Here’s the Six Sigma Institute’s example Pareto Chart.

The goal of Pareto is not to find X`s but to find the right X. It represents the most common sources of defects the highest occurring type of defect, or the most frequent reasons for customer complaints, Ask yourself a question what are possible sources of variations. Look at historical data to discover determining factors Identify which processes or feeding systems are creating most of your garbage records. Define goals Output: Problem statement and Identified Key variables

Improve - Once you identify weak chains in the process investigate how they affecting the results and find out how can they be fixed. Try going for low-hanging fruits and quick wins using value vs effort approach. Depending on organization maturity processes can be fixed by simple tweaks like data entry validation in user interface applications. More complicated can use something like elastic search or data deduplication or even projects implementing new master data tools and processes.


The main steps are:


- Brainstorm and Designing solution

- Determine expected results

- Plan and Implement solution


Output: Implemented solution. Predicted and tested results

Control - Fixing the problem it`s not the final step. Keep on monitoring your data to ensure that improvements are implemented and maintained.
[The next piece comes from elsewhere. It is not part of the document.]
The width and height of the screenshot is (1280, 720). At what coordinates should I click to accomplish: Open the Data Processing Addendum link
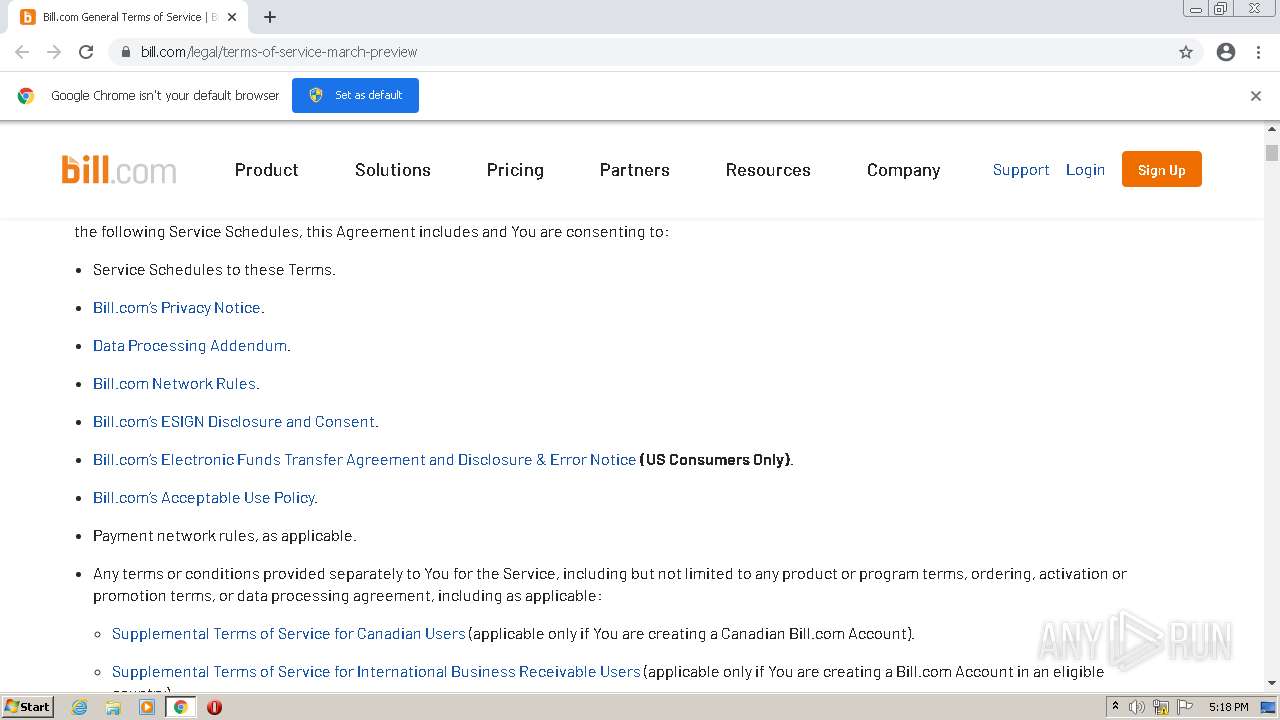pyautogui.click(x=190, y=346)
Create Data Quality Indicators that will monitor your data regularly and react to any concerning variations. Control and trust the process to confirm that your changes can be sustained.


- Verify reduction in failures due to problem statement

- Determine if additional improvements are needed

- Lesson learned Output: Performance monitoring, Stability Plan


Now Trust the process and you can start the cycle again by looking for the next opportunity for improvement. If you are lost at data quality measurements, following DMAIC steps can help organize your project and harmonize the efforts of data cleansing initiatives in the organization. It`s a solid framework that can point you in the right direction and give an understanding of a high-level plan in your data quality journey.